Noot 1 (zie blz. 996)

BIJVOEGSEL

Schriftelijke antwoorden van de minister en de staatssecretaris van Economische Zaken op vragen gesteld in de eerste termijn van de behandeling van de begroting van Economische Zaken voor het jaar 2006 (30 300-XIII)

1. Herhaling quick scan pechhulpverlening en meer ruimte voor concurrentie

• Ik heb vorig jaar een quick scan uitgevoerd van de pechhulpverleningsmarkt.

• De NMA heeft in haar reactie op de quick scan onder meer geconcludeerd dat de beëindigingvoorwaarden van de ANWB in beginsel geen strijd op leveren met het mededingingsrecht.

• De NMa zag geen aanleiding een nader onderzoek naar deze markt te starten.

• Door de huidige situatie op de markt, die niet veel anders is dan die van vorig jaar (geen nieuwe feiten), zie ik geen aanleiding een quick scan te herhalen. Deze quick scan is nog steeds actueel.

• Ik heb geen reden te vermoeden dat er niet voldoende ruimte voor concurrentie is op deze markt. Concrete belemmeringen zijn mij niet bekend.

• Daarnaast verwijs ik naar de brieven van de Minister dan wel Staatssecretaris van Economische Zaken aan uw Kamer van 9 november 2004 (kenmerk: EP/MW/4070674), van 16 november 2004 (kenmerk: EP/MW/4072749), van 22 december 2004 (kenmerk: EP/MW/4081862), alsmede de recente brief van de ministers van Financiën, van Economische Zaken en van Verkeer en Waterstaat aan uw Kamer inzake de antwoorden op de kamervragen van de leden Crone (PvdA) en Hofstra (VVD) over het level playing field in de pechhulpverleningsmarkt (kenmerk: FM 2005-02478 U) en de antwoorden op de schriftelijke vragen t.a.v. de EZ-begroting 2006 (A/BSG/5707868). Recentelijk zijn door de kamerleden Bakker en Aptroot eveneens vragen over dit onderwerp gesteld (kenmerk: 2050601620).

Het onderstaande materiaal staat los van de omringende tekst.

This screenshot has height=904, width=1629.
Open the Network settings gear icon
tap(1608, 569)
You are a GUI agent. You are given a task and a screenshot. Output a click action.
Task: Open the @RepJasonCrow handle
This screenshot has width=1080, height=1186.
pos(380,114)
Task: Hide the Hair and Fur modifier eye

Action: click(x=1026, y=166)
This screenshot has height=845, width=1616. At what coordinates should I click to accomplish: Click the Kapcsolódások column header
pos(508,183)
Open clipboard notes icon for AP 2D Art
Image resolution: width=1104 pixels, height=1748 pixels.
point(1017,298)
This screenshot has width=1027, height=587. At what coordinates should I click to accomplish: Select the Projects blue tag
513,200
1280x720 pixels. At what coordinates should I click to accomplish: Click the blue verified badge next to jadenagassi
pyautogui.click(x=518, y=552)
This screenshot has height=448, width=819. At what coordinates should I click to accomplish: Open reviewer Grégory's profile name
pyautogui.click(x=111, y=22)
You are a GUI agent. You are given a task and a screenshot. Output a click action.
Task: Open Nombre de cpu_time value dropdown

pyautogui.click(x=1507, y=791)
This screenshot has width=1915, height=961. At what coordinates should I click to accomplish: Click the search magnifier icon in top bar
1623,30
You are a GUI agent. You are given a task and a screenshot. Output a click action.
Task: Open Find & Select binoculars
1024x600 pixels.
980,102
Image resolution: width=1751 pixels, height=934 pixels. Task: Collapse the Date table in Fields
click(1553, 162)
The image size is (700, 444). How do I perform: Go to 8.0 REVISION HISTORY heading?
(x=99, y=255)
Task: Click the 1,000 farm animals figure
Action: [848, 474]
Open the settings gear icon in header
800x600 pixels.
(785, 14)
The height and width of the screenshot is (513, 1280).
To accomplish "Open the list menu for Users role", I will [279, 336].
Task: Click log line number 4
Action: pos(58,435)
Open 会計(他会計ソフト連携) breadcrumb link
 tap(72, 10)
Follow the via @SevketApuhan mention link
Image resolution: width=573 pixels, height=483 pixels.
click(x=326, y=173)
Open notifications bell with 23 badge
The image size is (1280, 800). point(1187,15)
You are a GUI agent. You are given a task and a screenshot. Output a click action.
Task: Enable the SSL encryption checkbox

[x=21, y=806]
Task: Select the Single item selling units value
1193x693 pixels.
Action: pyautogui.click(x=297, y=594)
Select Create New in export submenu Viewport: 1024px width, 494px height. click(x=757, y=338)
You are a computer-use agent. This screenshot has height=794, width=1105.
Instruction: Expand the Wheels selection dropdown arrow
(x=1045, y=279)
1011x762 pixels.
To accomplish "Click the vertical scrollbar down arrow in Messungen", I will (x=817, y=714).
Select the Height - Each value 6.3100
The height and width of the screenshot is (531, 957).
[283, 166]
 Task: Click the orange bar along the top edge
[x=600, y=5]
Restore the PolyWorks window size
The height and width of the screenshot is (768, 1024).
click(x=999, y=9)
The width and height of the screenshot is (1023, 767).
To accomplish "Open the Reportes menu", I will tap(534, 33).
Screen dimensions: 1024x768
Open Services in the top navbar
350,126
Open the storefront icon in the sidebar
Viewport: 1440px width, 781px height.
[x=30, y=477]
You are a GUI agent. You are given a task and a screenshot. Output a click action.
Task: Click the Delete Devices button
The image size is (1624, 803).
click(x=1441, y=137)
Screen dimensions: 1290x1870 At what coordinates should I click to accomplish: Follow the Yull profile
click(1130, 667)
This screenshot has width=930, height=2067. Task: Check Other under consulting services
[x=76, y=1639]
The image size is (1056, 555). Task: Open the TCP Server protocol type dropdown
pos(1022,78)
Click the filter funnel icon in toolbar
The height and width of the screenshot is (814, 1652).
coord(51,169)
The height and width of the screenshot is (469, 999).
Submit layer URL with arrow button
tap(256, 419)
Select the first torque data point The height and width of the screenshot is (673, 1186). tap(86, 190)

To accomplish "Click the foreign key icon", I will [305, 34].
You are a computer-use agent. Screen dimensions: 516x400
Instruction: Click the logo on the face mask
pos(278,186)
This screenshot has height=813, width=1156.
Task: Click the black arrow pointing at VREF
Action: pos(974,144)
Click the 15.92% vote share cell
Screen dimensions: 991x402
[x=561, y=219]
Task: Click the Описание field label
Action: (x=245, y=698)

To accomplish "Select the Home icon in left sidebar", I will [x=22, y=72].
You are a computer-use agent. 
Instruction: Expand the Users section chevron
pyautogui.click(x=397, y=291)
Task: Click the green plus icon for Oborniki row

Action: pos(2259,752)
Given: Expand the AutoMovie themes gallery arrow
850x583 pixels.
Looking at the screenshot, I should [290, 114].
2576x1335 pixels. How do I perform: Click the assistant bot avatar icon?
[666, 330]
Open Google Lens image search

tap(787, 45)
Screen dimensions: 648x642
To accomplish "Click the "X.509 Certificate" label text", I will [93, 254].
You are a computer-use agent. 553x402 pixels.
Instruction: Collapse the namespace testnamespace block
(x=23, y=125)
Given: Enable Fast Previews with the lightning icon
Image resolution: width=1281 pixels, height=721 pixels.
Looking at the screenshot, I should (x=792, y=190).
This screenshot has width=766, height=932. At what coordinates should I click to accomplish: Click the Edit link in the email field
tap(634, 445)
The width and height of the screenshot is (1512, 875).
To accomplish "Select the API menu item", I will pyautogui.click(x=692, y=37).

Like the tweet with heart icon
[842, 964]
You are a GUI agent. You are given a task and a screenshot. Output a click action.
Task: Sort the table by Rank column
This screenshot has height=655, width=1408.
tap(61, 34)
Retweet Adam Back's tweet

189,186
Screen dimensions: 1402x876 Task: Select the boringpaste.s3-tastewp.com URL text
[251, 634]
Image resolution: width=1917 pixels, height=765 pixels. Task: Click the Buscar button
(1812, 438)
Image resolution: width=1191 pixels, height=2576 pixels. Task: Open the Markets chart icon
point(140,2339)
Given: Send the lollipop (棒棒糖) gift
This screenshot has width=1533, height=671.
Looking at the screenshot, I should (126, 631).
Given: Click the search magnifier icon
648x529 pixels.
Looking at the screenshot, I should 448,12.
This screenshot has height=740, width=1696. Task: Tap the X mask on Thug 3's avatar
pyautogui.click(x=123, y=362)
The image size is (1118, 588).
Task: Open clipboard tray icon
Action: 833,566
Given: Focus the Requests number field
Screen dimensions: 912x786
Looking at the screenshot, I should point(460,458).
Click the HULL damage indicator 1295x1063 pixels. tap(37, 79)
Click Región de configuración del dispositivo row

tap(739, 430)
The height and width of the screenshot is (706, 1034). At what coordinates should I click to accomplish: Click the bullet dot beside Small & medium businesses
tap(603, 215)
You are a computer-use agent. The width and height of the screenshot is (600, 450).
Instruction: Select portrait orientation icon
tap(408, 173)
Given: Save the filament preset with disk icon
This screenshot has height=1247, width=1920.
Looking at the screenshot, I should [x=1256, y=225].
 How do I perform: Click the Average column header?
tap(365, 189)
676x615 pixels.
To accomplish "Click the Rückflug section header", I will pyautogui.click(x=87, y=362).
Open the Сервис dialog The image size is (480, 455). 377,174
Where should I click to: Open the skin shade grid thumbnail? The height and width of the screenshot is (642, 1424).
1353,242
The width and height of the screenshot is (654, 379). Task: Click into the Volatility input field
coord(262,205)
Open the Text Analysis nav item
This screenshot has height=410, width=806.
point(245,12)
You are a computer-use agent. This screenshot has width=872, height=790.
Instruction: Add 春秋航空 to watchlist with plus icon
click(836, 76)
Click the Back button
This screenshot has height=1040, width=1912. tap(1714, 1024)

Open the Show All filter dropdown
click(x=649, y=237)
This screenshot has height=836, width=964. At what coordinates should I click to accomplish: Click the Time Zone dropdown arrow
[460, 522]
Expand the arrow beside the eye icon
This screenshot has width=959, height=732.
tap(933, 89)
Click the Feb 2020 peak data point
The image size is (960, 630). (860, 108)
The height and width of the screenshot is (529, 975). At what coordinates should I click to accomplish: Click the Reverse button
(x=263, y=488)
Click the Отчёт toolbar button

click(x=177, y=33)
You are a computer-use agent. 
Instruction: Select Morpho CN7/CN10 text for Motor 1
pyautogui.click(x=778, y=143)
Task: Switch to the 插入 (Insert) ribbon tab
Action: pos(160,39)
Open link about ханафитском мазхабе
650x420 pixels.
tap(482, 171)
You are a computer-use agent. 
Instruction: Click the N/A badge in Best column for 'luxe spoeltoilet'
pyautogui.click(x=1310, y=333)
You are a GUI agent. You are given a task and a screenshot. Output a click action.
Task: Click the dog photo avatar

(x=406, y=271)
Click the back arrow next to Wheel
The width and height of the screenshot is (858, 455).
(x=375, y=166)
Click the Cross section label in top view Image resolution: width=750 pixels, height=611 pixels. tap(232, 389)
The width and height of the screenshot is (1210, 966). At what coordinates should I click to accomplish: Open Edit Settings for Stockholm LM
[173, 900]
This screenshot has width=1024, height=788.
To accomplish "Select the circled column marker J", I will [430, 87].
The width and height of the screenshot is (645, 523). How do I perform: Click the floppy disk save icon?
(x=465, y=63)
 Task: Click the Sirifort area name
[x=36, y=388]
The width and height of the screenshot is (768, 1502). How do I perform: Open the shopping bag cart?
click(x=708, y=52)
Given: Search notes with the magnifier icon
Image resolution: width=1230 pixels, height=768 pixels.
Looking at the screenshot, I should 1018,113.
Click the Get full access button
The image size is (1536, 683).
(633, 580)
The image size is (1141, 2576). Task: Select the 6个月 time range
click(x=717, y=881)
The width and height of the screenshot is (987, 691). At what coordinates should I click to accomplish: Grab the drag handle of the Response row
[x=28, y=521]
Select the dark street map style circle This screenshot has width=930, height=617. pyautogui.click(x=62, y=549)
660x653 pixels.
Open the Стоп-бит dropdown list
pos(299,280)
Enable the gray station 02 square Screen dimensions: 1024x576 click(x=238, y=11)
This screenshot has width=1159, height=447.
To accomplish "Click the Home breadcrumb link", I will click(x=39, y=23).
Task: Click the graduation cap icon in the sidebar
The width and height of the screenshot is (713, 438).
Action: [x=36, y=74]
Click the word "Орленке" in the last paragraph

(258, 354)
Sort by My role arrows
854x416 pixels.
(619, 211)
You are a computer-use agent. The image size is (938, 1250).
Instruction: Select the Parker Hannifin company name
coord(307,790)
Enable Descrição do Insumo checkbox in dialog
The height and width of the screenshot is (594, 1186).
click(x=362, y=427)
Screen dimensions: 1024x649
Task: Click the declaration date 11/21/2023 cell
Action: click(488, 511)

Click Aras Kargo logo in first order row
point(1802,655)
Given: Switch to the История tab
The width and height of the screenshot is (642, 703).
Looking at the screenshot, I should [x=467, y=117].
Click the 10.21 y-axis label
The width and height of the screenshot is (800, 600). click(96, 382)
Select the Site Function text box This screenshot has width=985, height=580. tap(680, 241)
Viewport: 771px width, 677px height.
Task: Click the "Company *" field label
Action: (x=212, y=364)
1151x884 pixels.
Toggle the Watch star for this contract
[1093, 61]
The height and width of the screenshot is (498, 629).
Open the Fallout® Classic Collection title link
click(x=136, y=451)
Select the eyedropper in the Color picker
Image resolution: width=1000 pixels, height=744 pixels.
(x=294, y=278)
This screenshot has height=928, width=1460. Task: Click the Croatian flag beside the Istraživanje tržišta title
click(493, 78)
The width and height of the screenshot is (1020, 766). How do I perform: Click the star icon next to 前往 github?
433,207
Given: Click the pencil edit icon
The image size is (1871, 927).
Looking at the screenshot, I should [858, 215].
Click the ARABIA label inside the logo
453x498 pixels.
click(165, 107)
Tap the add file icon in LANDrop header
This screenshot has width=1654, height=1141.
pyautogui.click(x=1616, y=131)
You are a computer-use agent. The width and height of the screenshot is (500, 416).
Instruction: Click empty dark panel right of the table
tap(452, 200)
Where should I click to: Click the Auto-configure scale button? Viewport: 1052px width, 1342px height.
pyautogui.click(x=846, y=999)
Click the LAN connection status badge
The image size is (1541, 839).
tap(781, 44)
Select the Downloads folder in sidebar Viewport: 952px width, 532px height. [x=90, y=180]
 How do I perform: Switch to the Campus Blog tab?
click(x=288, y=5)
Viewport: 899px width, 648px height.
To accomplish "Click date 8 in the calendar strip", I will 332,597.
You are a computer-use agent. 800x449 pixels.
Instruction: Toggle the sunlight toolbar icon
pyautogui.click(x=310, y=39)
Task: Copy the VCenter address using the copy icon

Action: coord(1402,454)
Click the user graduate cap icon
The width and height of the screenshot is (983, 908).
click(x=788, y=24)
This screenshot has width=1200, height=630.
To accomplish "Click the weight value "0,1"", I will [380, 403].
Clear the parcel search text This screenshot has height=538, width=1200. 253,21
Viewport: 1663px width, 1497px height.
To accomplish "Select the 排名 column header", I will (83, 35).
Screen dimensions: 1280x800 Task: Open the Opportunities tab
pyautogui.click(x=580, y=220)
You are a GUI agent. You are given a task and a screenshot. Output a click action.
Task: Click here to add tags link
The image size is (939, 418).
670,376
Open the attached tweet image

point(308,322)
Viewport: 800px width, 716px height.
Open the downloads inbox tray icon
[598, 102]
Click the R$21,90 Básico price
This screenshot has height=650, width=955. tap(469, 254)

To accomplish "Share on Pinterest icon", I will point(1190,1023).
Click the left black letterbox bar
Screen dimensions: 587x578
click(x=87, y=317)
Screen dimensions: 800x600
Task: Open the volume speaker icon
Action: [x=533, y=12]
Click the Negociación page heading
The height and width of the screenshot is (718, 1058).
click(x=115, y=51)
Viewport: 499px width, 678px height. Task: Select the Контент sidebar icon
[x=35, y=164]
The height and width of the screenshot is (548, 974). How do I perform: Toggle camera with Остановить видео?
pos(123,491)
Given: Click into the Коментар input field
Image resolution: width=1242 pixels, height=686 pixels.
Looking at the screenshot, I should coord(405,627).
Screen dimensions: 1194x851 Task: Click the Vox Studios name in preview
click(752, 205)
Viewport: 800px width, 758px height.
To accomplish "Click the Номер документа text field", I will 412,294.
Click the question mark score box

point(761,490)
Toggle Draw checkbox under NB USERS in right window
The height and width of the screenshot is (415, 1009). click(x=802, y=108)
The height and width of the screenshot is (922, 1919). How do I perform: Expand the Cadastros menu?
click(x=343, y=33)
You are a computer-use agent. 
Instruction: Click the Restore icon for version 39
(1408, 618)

2. Het kan toch niet de bedoeling zijn dat de KPN telefoondienst misbruik maakt van haar economische machtspositie en de kosten voor vermelding in de Gids voor ondernemers als gevolg hiervan alsmaar stijgen?

• De standaardvermelding in de Telefoongids (naam, adres, telefoonnummer) is gratis voor bedrijven en particulieren. Dat is onderdeel van de universele dienstverlening (UD) die KPN moet uitvoeren. Mocht KPN zich niet aan de UD houden, dan kan OPTA hiertegen optreden.

• Wel kan KPN geld vragen voor andere vermeldingen dan de standaardvermelding.

• De vraag gaat uit van een monopolistische situatie (meer dan 90% marktaandeel). Mogelijk is het KPN marktaandeel echter (veel) lager wegens aanwezigheid van andere aanbieders op deze markt, zoals de Gouden Gids.

• Als KPN op de relevante markt een economische machtspositie inneemt en daar misbruik van maakt (bijv. door excessieve hoge prjizen), dan kan de NMa ingrijpen op basis van artikel 24 MW, verbod op misbruik economische machtspositie.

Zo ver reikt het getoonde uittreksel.